To support these views, the prosecution relies heavily upon Wilson v. United States, 1896, 162 U.S. 613, 16 S.Ct. 895, 40 L.Ed. 1090, and Powers v. United States, 1912, 223 U.S. 303, 32 S.Ct. 281, 56 L.Ed. 448. Neither involved a plea of guilty or a confession or admission of guilt and therefore neither is precisely in point. In the former the defendant, charged with murder and not represented by counsel, was examined before a United States Commissioner, who did not caution or advise him as to his rights. The accused made a statement denying his guilt, but it contained answers to questions which were used on the trial to contradict his testimony. The statement was received over objection made solely on the ground that it was made involuntarily. The Supreme Court applied the general law relating to extrajudicial confessions and admissions and sustained the ruling. It held the statement voluntary on the Commissioner's testimony, not denied by the defendant, that it was so made, notwithstanding he was under arrest, did not have counsel, and was not warned or cautioned as to his rights. The Court noted that the defendant did not deny knowing that he could refuse to answer or say that, knowing, he would have done so. It pointed out that "his answers were explanations, and he appeared not to be unwilling to avail himself of that mode of averting suspicion." 162 U.S. 613, 16 S.Ct. 900, 40 L.Ed. 290. His incarceration, lack of counsel and lack of warning were regarded as "matters which went to the weight or credibility of what he said of an incriminating character," and the Court added, "as he was not confessing guilt, but the contrary, we think that, under all the circumstances disclosed, they were not of themselves sufficient to require his answers to be excluded on the ground of being involuntary as matter of law." (Italics supplied)

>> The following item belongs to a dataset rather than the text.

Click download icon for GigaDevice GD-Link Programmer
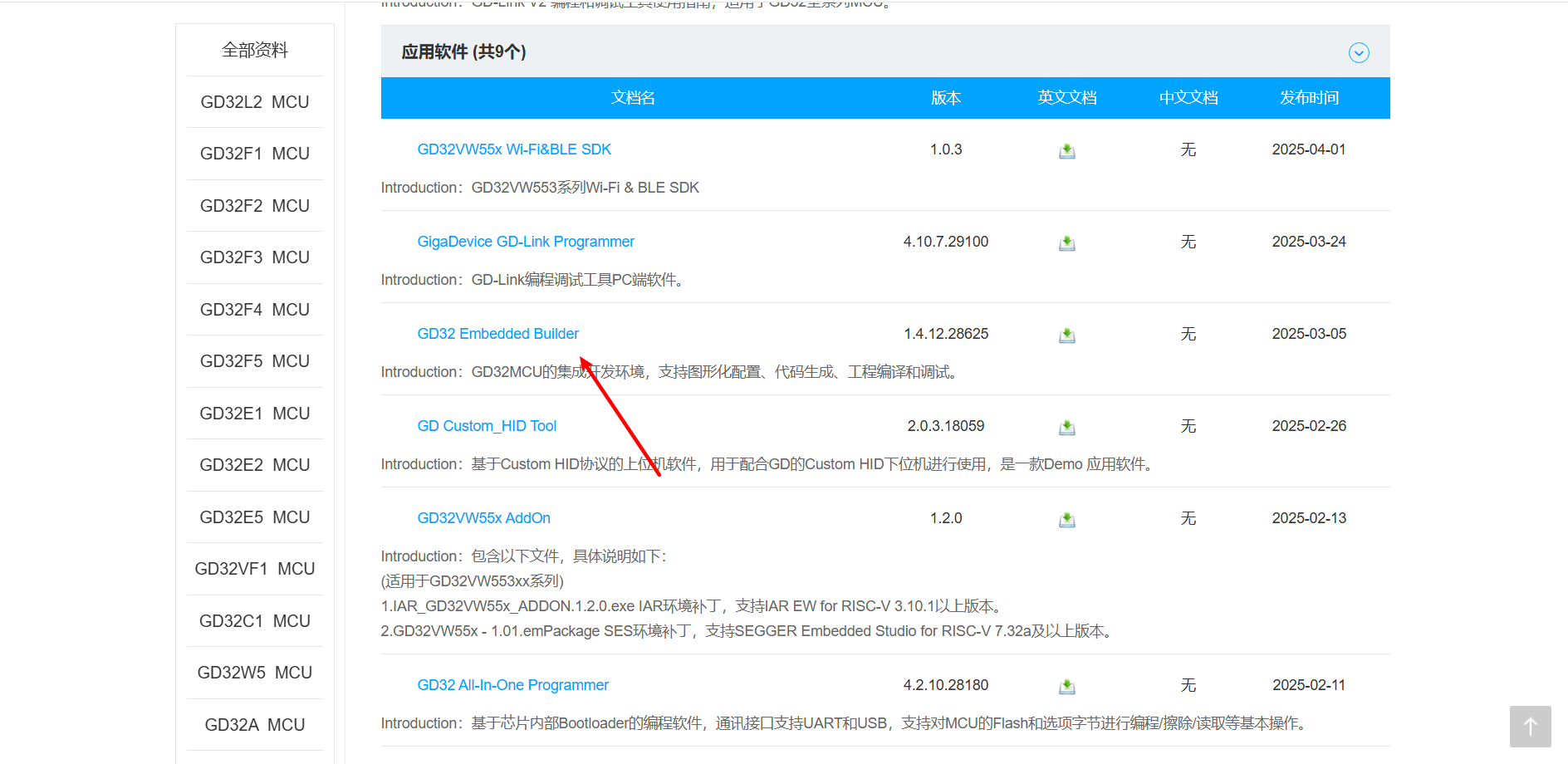 pyautogui.click(x=1067, y=243)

In the Powers case the defendant, at a similar hearing, without counsel and without warning or advice by the Commissioner, volunteered a statement in his own behalf, which was held properly admitted, on the authority of the Wilson case. But, again, the statement was not a plea of guilty or a confession of guilt, and the decision was made on the basis of the rule of evidence without reference to the privilege or the right of counsel.

However, the Government concedes that a plea of guilty made on arraignment is not admissible at the trial, when it has been withdrawn and a plea of not guilty substituted. Kercheval v. United States, 1927, 274 U.S. 220, 47 S.Ct. 582, 71 L.Ed. 1009; Heim v. United States, 1918, 47 App. D.C. 485, L.R.A.1918E, 87. But it urges that the reasons for this, as given in the Kercheval case, do not apply to a plea before the committing magistrate. These were that the court's permission for withdrawal adjudges that the plea be "held for naught," so that (1) it ceases to be evidence...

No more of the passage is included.